A: This question shows a common confusion. It is very important to distinguish surrogate code points (in the range U+D800..U+DFFF) from supplementary code points (in the completely different range, U+10000..U+10FFFF). Surrogate code points are reserved for use, in pairs, in representing supplementary code points in UTF-16.

There are supplementary characters (i.e. encoded characters represented with a single supplementary code point), but there are not and will never be surrogate characters (i.e. encoded characters represented with a single surrogate code point).

In fact, if you look to the Unicode Roadmap, each plane has its own name:

They are supplementary characters, one and all. They are not surrogate characters. Truly.

This is easy, right?

Of course even the clearest intention will not always find itself communicated properly, which is why the Char.IsSurrogate method will have text like "Indicates whether a Unicode character is categorized as a surrogate character" or when the Windows CE docs say "For sorting, all surrogate pairs are treated as two Unicode code points. Surrogates are sorted after other Unicode code points, but before the PUA (private user area). Sorting for a standalone surrogate character (that is, either the high or low character is missing) is not supported.". I do mind the not-entirely-accurate statement about the collation, but I will talk about that another day!

I do not mind the surrogate character usage like that in the previous paragraph so much, as it is a more benign error -- when people say surrogate character in this context, they mean to say surrogate code point.
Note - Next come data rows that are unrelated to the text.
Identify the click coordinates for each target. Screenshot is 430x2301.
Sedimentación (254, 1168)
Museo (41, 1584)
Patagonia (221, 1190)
Harmless error and it even shows up as a NULL glyph as if it were a character of some sort, and we can just the documentationl language at some point (hopefully soon, but I will not lose sleep if they do not).

The real problem case is when they try to equate the term surrogate character with the term surrogate pair. If they compound it by the naming the method that way, like the XmlWriter.WriteSurrogateCharEntity method, which in addition the evil method name, say things like:

When overridden in a derived class, generates and writes the surrogate character entity for the surrogate character pair.

This is a bit harder to fix (not the doc. portion, but the method name, which obviously cannot be removed.

But we'll figure something out. Eventually.

Until then, please remember what the title of this post is telling you -- there is no such thing as a surrogate character!

 

This post brought to you by U+D800, the first surrogate code point -- not a surrogate character!
(This code point has come to terms with his lack of character-ness, but has mentioned that the fact that no one else has may put him into therapy)


# Michael on 29 Jul 2005 3:43 AM:

The evil like Char.IsSurrogate comes from the fact that Char managed type, as well as wchar_t (under Windows) really represent just two bytes in Utf16 encoding, not the Unicode character. I always mentally translate it, and then Utf16CodePoint.IsSurrogate does makes sense :)

# Michael S. Kaplan on 29 Jul 2005 11:13 AM:

Well, that is the slightly more benign use (IMHO) -- both types are defined for MS platforms as using UTF-16, an it is just asking if the thing in the Char or WCHAR is a surrogate....

# Ben Bryant on 29 Jul 2005 11:37 AM:

Well put. I'll try to always keep this in mind. But looking at XmlWriter WriteSurrogateCharEntity it seems to be named to be consistent with WriteCharEntity which I think is actually incorrect in the first place -- it is a "Numeric Character Reference", not an "Entity Reference" and certainly leaving off the term "Reference" or at least "Ref" is bad usage; it should be WriteCharRef and WriteSupplementaryCharRef for use with UTF-16. They also have WriteEntityRef which is actually an "Entity Reference," so they apparently thought leaving the "Ref" part off would make it a Numeric Character Reference! This whole API shows a real confusion in terms, in particular a craziness around the term "Entity." Dare Obasanjo oversaw this right? He should explain it. But coming back to your point, the Char in the method name may be intending to refer to the output (which is actually a supplementary character) and not the surrogate pair that is input judging from the correlation with WriteCharEntity.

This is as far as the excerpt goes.